The reaction from Columbia Pictures was predictably pathetic and hypocritical. Their press office released a statement saying, “We are deeply concerned by the incident and wish both Mr. Black and our esteemed colleague Smoothie a swift recovery. We are currently reviewing our on-set safety protocols and are introducing a new position of ‘professional actor-taster’ to avoid similar misunderstandings in the future.” Rumor has it the studio has already offered Jack Black compensation in the form of a one-year gym membership and the lead role in a film titled My Dietitian Is a Monster, but the actor has yet to respond. His agent only reported that “Jack is re-evaluating his creative path and has temporarily switched to a kale smoothie diet.” Meanwhile, the incident has sparked a heated debate on social media.
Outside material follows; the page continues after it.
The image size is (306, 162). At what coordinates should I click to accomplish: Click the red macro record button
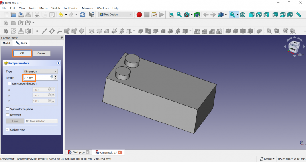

Third-wave feminists saw the anaconda’s actions as an act of “dismantling the patriarchy,” where Smoothie symbolizes a strong, independent female rejecting a “toxic” object being forced upon her. Conservative bloggers, in turn, claimed it was “a plot by the liberal Hollywood elite, who are now forcing even snakes to consume woke substitutes.” 🍿 The hashtag #NotMyMeal began trending worldwide, and sales of vinyl records by Tenacious D, Black’s band, inexplicably surged by 300%. As analysts from Jackal Today aptly noted, “Hollywood has once again proven its ability to turn even the process of digestion into a complete farce.”